Your goal:
Transcribe the passage on Lovable's hiring, beginning at the words "In an interview" and stopping after "from Silicon Valley.".
*** Provided passage Section Begins ***
New hires are expected to ship meaningful work early, often from day one, with clear goals but freedom on how to achieve them, she said.

“We keep the process rigorous regardless of source,” Caughey said. “Every candidate goes through the same structured interviews and must clear the same bar, and we monitor for network bias to keep hiring fair and diverse.”

A founder-first mentality

Lovable CEO Anton Osika said in an X post earlier this week that many of the startup’s employees in key roles were founders before joining, describing the startup as a place where “founder-types thrive internally.”

That’s by design.

Caughey said ex-founders often bring an ownership mindset, and they’re typically comfortable making decisions with imperfect information and adapting quickly as they go.

However, there are trade-offs, she said: some former founders may be used to setting strategy alone or prioritizing speed over collaboration.

Lovable tries to counter that by setting clear expectations and hiring for traits like humility and learning ability, not just experience.

It also leans on referrals — which account for about 30% of its hires — to find candidates who fit its pace and culture, Caughey said.

Most decisions are made in writing and shared in public channels, using a simple framework known as “IPS,” which stands for Issue and Proposed Solution, and lays out the problem, options, input from others, the decision-maker, and the timeline, Caughey said.

“The goal is to give founder-types room to move fast, while keeping decisions transparent, repeatable, and easy to follow across time zones,” she said.

How Lovable sets itself apart from US tech firms

In an interview with Bloomberg earlier this month, Osika said what he sees as a Swedish trait — long-term thinking and team building — is attracting some talent away from Silicon Valley.

Caughey said the startup’s differences from US tech firms show up most clearly in how quickly Lovable ships work and makes decisions, and how it treats ownership and credit.
*** Provided passage Section Ends ***
*** Dataset entries Section Begins ***
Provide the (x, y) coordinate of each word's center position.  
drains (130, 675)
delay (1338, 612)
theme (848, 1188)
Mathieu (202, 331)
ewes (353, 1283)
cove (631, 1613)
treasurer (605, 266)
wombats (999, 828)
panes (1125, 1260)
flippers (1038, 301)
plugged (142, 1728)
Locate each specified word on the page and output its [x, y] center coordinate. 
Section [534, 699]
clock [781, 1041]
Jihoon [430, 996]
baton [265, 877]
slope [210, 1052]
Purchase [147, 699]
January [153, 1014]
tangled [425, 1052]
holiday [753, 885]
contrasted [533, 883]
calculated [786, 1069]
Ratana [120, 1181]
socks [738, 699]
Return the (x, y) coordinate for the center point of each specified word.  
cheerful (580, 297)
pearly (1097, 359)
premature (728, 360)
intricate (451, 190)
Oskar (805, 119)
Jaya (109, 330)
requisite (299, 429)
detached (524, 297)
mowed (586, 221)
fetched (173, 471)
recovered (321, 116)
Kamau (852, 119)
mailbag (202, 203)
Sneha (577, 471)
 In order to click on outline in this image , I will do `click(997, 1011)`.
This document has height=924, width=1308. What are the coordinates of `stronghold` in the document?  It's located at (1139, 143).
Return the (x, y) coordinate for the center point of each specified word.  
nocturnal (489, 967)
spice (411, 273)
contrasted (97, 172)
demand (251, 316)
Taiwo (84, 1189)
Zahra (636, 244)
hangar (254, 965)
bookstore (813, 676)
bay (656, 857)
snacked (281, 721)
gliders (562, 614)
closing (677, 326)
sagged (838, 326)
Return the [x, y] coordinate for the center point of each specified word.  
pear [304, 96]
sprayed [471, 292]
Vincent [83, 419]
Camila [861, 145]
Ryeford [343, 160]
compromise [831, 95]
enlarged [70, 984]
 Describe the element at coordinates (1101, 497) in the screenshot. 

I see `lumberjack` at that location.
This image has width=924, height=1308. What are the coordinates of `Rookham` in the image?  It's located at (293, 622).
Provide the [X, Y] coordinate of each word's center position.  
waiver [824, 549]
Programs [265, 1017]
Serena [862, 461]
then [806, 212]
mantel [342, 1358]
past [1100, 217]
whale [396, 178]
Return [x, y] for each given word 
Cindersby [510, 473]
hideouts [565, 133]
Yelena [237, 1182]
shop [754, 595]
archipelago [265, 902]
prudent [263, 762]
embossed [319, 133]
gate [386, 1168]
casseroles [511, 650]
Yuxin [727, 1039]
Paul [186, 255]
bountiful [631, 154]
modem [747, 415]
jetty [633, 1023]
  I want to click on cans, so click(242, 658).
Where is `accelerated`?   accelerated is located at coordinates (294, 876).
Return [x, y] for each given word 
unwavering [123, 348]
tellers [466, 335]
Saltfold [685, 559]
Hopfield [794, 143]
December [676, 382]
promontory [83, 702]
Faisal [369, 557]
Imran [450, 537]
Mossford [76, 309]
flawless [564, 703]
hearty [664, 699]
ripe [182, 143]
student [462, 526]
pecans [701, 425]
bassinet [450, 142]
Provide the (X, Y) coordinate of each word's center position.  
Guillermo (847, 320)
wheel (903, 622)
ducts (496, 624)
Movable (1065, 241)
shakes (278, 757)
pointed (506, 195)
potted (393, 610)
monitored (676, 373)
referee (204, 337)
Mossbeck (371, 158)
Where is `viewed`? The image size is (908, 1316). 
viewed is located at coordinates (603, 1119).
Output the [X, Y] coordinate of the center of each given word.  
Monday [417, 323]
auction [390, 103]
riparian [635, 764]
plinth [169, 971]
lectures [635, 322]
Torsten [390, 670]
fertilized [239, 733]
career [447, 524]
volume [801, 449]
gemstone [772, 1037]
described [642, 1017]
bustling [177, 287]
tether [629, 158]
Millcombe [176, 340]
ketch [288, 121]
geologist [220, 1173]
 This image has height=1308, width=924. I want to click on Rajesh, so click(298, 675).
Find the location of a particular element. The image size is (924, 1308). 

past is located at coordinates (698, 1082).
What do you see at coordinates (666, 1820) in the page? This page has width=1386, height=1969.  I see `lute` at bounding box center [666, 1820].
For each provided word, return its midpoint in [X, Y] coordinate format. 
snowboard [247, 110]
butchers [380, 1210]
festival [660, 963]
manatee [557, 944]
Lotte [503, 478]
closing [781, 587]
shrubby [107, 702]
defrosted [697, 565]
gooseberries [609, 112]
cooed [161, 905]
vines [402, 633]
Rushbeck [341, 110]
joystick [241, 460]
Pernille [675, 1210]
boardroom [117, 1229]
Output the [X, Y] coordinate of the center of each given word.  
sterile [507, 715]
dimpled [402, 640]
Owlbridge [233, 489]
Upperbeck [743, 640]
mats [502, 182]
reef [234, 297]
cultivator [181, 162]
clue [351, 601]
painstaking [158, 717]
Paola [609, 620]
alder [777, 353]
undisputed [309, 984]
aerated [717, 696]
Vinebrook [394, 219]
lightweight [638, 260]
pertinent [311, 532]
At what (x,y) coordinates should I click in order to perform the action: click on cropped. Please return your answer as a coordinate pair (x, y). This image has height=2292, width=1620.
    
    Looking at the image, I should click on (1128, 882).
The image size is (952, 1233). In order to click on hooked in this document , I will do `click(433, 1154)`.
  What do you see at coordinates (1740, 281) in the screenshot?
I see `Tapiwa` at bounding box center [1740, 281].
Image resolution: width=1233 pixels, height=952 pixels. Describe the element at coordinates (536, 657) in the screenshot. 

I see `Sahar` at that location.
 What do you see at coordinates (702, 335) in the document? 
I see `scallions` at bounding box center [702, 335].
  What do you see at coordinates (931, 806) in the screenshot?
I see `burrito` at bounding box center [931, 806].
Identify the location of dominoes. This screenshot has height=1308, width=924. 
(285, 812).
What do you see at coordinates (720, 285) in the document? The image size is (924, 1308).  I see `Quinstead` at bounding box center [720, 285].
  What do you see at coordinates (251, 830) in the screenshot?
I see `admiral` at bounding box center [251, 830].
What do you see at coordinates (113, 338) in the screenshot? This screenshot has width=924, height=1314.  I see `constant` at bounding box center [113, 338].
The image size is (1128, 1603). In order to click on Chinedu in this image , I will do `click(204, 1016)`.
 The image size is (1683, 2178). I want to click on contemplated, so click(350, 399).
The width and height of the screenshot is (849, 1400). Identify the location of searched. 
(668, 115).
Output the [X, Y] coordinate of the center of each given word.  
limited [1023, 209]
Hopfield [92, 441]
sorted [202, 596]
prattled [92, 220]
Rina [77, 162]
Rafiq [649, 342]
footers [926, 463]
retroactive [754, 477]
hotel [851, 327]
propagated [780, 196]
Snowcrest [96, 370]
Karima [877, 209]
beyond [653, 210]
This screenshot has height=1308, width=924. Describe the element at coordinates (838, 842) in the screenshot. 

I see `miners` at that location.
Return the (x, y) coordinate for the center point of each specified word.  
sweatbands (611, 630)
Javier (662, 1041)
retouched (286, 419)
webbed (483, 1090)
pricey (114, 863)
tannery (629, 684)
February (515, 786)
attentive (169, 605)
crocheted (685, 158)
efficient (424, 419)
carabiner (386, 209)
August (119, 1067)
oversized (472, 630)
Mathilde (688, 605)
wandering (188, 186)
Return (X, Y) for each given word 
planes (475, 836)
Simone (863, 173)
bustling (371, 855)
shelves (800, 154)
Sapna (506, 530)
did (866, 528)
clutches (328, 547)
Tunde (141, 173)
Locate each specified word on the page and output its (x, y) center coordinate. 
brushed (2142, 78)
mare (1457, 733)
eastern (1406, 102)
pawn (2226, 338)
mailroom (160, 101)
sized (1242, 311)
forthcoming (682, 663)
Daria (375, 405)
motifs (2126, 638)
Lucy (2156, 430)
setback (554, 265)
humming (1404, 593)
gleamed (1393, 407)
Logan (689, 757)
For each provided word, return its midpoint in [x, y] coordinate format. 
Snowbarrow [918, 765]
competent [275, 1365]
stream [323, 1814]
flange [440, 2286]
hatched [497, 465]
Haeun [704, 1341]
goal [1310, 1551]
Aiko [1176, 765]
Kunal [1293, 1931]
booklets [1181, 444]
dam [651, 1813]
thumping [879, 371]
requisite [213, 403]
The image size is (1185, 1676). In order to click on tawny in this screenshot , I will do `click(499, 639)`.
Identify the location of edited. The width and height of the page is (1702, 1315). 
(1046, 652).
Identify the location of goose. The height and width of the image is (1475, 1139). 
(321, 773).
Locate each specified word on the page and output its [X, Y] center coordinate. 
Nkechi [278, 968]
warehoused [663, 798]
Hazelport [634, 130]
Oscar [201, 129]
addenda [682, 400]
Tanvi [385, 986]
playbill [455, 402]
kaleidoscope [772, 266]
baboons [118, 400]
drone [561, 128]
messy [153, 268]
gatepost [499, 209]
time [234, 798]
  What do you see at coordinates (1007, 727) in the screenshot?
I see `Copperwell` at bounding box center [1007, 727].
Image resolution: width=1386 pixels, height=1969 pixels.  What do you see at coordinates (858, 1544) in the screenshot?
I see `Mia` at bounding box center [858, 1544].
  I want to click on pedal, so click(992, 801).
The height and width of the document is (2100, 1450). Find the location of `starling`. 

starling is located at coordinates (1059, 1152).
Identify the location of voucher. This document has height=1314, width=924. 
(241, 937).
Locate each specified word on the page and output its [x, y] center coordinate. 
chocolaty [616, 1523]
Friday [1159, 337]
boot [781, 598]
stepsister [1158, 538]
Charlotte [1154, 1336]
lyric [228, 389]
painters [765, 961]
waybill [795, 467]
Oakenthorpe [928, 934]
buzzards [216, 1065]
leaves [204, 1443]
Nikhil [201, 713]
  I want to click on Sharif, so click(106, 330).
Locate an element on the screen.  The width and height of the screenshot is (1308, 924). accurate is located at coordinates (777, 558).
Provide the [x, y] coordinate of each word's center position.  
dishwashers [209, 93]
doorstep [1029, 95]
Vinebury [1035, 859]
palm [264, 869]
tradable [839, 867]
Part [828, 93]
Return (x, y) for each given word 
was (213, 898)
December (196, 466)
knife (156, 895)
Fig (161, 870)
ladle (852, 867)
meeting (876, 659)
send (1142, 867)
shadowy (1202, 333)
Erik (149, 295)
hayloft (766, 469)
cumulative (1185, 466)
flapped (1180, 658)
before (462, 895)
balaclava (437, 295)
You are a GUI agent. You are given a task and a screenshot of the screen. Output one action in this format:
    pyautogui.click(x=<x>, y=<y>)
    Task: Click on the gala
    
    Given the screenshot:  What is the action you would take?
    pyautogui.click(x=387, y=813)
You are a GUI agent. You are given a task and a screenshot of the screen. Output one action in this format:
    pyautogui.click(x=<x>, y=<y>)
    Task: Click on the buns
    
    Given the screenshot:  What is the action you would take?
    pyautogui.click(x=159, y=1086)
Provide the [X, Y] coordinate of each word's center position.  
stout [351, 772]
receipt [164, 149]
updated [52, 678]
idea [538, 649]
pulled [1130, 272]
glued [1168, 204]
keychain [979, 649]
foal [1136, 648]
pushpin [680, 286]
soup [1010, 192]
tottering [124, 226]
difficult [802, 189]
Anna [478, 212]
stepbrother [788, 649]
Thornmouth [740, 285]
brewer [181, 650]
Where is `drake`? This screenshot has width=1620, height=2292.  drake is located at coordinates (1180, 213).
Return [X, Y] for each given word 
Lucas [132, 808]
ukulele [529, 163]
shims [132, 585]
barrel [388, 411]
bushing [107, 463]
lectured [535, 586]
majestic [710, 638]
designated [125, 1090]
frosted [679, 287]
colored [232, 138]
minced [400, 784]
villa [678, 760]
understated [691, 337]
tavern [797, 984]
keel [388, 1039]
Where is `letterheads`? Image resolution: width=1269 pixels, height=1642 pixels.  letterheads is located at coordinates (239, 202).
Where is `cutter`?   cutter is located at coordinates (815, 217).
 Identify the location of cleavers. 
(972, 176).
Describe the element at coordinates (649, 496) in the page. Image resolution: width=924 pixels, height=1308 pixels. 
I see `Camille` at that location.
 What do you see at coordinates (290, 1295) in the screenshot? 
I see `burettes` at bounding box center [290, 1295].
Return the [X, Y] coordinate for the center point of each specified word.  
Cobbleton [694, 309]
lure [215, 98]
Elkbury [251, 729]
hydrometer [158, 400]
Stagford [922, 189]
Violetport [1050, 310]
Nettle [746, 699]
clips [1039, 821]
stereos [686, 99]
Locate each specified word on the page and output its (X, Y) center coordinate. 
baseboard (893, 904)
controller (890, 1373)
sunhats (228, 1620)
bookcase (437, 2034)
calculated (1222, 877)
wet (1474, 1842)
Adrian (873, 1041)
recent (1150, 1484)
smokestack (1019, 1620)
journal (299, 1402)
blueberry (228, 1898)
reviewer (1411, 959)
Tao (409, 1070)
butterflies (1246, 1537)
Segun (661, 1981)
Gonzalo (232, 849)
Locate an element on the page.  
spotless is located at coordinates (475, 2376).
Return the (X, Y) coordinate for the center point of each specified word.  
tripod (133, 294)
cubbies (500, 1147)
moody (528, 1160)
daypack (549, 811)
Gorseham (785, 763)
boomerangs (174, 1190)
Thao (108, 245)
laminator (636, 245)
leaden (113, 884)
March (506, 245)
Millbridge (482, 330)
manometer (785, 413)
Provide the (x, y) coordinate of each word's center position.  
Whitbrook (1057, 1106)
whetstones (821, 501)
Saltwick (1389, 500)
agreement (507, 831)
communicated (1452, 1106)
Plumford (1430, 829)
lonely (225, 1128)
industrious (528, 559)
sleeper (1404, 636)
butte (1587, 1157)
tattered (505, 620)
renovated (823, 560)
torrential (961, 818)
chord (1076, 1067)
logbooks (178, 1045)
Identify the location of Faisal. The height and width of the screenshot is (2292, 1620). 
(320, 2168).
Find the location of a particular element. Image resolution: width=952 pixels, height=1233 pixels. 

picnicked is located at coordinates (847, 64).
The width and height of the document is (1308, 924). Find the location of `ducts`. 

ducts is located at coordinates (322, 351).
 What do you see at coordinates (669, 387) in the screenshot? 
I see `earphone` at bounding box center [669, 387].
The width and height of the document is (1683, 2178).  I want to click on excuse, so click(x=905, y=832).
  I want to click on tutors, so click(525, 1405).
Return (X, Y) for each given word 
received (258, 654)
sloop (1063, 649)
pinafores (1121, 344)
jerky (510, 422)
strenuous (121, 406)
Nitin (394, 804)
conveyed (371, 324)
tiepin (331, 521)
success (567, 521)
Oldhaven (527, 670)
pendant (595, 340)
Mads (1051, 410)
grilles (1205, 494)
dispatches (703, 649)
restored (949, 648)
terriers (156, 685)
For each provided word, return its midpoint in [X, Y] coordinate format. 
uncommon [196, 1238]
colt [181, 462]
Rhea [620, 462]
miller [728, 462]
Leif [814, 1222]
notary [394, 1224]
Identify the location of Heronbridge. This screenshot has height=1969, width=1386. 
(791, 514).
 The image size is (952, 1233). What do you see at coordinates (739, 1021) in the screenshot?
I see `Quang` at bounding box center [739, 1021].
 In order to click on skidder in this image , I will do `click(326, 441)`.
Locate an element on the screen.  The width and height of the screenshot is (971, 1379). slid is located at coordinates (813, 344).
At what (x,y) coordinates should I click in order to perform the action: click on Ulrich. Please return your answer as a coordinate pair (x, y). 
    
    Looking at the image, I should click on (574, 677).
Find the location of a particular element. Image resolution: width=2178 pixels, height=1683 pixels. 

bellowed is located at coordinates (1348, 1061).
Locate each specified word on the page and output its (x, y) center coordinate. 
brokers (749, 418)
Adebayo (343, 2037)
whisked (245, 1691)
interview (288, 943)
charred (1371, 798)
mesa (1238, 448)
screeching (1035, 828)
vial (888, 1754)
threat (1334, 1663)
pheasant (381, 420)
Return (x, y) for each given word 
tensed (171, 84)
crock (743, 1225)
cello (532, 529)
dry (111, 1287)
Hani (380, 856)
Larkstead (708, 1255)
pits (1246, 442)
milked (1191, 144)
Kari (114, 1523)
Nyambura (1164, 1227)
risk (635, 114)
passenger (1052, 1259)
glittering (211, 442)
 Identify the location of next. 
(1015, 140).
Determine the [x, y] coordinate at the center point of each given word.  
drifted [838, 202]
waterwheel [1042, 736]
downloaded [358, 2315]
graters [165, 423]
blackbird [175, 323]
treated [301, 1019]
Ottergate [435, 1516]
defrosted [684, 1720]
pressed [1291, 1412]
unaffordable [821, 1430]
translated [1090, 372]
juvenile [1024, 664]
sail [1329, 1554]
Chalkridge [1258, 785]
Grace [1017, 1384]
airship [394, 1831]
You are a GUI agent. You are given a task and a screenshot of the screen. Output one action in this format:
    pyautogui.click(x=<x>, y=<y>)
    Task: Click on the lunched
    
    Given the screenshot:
*** Dataset entries Section Ends ***
Exercise output:
In an interview with Bloomberg earlier this month, Osika said what he sees as a Swedish trait — long-term thinking and team building — is attracting some talent away from Silicon Valley.